To which I would add, "and admitted to the killing of 2,270,971 people."
13 August 2007
In the beginning ...
God created the heaven and the earth. (Genesis 1:1)
What an opportunity for God (assuming there is a God who had something to do with the Bible) to reveal himself to us all. All that he needed to do is tell us just when the beginning was. Was it a relatively recent event (like a few thousand years ago) or is the universe immensely old (say 13.7 billion years)?
We had no idea, none at all, about the true age of the universe until the last few hundred years. All God had to do was tell us that it was really, really old -- over a million times as old as nearly everyone thought it was.
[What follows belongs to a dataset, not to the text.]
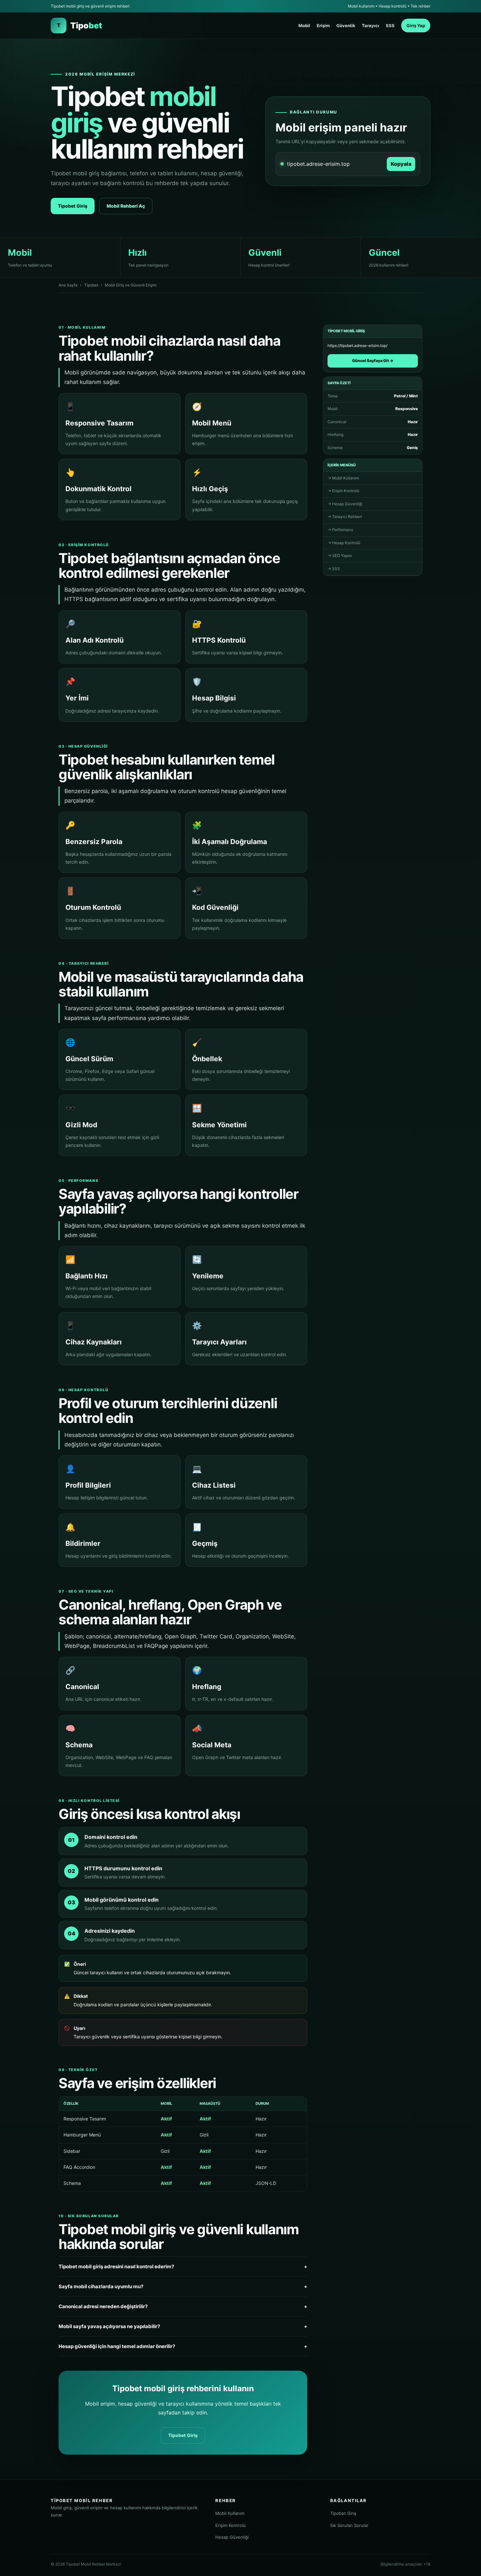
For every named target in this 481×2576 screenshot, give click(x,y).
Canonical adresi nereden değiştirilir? (183, 2306)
That would have been some impressive evidence for the God of the Bible.
But the Bible's God is a young earth creationist. For although the Bible's begats do not provide a clear creation date (though many believers believe that they do), they do provide a range of possible dates. The universe (if you believe in the Bible) is 5500 to 7500 years old.
So right from the start we know the Bible is wrong. The universe is about 2 million times older than the Bible says that it is.